The request
Can you reproduce every line in the records, from the one containing "Tap the testC list row" through the end of the records (both ends inclusive), with the answer coordinates scaled by 2.15 and rounded to whole numbers, halves up? Keep every other line and number unchanged.

# Start of Entries provided

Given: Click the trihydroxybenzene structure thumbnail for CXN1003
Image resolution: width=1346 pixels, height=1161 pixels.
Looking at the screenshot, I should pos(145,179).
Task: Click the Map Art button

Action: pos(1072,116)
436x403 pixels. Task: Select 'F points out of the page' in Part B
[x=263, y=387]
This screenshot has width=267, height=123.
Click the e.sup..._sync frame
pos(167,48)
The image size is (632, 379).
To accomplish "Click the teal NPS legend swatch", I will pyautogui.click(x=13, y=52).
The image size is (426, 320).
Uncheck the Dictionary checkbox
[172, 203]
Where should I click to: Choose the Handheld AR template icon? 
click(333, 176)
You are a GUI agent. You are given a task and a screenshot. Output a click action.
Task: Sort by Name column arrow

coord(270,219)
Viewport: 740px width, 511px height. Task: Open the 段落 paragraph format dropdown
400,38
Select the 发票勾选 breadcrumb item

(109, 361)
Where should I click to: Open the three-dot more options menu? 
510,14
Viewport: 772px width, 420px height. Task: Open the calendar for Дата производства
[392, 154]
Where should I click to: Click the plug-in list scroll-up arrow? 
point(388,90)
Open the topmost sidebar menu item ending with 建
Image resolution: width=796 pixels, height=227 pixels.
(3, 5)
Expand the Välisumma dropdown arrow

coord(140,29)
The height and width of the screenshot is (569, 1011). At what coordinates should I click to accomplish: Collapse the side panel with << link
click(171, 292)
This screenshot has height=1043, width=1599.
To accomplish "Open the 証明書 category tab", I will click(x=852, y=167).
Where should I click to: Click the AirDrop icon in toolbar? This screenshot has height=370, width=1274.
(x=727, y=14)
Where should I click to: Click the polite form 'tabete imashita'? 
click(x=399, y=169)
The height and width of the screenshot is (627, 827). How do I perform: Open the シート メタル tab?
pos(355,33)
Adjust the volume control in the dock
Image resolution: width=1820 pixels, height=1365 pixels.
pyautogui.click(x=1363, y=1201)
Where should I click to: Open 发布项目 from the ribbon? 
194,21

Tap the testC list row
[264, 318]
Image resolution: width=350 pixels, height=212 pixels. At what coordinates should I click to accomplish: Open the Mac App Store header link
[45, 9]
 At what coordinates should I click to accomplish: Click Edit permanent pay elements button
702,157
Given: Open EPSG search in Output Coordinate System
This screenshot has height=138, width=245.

# End of Entries provided

Complete answer
Tap the testC list row
[568, 684]
Image resolution: width=350 pixels, height=212 pixels. At what coordinates should I click to accomplish: Open the Mac App Store header link
[97, 19]
 At what coordinates should I click to accomplish: Click Edit permanent pay elements button
1509,338
Given: Open EPSG search in Output Coordinate System
This screenshot has height=138, width=245.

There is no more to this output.